Task objective => Please repeat exactly the lines below from the one containing "Task: Click tender ID UA-2023-09-21-012516-a" down to the one containing "Task: Focus the Field name text box", both included, and nothing else.

+ + + +

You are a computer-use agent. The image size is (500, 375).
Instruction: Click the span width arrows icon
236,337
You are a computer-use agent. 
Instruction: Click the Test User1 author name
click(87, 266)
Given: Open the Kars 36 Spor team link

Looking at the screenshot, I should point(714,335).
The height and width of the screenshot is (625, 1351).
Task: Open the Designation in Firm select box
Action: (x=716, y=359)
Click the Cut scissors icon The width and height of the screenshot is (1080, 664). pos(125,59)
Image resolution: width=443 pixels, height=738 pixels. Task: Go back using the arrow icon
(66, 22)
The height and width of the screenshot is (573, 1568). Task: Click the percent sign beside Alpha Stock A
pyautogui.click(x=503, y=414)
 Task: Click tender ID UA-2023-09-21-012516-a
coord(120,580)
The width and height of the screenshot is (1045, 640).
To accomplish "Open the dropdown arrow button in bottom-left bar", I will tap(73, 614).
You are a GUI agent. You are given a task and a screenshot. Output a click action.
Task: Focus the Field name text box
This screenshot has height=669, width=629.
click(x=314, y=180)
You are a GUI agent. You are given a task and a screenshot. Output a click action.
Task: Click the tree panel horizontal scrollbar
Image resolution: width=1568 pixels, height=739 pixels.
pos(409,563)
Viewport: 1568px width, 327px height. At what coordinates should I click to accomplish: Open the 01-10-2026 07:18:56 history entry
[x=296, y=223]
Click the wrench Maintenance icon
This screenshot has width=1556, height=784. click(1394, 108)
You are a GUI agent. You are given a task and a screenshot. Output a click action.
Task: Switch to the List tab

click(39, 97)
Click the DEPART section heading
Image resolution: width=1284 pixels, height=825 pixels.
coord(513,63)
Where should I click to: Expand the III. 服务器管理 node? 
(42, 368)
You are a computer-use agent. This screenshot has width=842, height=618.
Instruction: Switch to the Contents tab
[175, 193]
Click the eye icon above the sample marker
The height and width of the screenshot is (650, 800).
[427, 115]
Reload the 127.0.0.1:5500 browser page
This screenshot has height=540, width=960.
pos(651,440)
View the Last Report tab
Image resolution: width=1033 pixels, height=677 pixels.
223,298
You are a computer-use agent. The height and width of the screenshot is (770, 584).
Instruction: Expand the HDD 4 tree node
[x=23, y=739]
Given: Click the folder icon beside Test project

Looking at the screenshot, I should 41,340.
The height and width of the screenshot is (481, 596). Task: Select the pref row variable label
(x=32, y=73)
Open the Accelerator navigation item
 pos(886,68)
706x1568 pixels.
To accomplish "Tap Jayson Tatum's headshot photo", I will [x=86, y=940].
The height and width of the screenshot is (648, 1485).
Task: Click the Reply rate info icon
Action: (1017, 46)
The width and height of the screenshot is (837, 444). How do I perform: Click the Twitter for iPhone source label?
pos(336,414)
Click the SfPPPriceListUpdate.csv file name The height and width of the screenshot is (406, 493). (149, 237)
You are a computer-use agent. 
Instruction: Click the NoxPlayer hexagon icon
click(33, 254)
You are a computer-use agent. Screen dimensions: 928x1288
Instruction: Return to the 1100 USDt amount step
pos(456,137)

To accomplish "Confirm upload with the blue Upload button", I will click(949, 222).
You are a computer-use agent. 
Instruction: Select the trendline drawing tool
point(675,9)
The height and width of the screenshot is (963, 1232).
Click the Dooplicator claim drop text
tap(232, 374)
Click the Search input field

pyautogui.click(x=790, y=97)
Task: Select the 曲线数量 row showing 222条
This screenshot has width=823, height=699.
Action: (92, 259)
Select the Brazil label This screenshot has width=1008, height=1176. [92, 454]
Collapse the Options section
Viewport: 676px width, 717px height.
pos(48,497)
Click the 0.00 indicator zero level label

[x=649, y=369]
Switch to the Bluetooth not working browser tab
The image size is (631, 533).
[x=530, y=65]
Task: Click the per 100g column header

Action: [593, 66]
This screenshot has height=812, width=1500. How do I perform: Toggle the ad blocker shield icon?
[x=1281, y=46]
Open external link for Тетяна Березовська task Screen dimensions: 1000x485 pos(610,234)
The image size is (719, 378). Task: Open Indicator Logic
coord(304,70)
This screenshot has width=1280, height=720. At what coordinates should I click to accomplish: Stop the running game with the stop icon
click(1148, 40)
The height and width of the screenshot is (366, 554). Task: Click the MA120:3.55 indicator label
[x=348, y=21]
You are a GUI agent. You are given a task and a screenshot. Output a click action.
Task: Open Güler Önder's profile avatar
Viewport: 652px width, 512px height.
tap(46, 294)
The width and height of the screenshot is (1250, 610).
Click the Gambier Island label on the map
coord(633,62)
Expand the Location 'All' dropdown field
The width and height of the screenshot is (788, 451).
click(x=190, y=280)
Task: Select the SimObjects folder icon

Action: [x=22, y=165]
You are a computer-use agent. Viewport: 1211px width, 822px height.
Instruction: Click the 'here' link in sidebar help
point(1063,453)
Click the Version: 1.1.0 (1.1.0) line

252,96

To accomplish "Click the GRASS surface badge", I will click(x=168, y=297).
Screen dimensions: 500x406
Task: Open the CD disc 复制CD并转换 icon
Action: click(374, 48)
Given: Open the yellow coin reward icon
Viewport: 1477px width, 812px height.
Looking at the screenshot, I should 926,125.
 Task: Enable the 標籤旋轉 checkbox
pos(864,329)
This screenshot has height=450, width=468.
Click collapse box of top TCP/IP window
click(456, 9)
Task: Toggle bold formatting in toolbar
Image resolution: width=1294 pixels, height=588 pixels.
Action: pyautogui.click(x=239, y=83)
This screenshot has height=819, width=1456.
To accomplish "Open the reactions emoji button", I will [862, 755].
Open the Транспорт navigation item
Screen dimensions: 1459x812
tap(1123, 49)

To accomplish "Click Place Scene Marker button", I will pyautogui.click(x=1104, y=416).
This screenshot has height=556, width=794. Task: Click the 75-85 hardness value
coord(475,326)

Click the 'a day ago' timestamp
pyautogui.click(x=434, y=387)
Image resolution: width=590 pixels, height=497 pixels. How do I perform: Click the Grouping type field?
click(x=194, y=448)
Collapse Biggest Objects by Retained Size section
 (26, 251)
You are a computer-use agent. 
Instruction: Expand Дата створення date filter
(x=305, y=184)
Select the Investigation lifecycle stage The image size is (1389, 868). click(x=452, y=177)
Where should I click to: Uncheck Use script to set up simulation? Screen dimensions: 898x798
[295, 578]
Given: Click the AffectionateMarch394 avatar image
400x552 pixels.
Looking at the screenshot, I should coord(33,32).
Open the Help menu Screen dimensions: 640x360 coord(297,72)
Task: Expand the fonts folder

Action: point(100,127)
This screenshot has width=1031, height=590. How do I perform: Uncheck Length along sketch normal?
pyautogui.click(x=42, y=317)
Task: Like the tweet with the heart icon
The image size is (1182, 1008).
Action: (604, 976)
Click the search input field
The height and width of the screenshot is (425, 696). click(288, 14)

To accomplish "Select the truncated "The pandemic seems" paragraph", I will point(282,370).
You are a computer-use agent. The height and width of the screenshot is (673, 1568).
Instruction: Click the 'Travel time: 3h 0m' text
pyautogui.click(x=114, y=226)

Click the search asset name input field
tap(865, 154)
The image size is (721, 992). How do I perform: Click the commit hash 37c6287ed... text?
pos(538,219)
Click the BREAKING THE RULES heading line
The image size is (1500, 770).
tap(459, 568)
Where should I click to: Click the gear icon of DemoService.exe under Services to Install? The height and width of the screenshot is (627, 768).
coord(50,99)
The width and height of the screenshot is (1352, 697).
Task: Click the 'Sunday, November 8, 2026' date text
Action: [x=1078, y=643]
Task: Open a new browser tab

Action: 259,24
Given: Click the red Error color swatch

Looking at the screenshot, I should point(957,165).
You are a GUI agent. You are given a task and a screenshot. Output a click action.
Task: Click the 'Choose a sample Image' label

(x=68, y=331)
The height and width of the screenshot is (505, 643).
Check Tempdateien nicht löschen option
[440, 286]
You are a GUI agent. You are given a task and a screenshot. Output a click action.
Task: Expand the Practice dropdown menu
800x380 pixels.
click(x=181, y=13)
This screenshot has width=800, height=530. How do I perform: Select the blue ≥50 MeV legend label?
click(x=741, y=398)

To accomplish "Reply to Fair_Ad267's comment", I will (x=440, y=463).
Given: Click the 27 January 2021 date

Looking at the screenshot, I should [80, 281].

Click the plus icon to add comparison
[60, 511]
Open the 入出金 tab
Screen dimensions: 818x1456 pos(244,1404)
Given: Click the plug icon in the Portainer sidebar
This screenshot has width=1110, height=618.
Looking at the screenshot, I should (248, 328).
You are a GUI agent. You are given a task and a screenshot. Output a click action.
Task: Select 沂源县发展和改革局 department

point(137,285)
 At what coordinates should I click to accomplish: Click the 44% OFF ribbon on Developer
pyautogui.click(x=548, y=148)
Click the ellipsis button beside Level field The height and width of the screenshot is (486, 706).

+ + + +

Result below =>
 Task: Click tender ID UA-2023-09-21-012516-a
coord(120,580)
The width and height of the screenshot is (1045, 640).
To accomplish "Open the dropdown arrow button in bottom-left bar", I will tap(73, 614).
You are a GUI agent. You are given a task and a screenshot. Output a click action.
Task: Focus the Field name text box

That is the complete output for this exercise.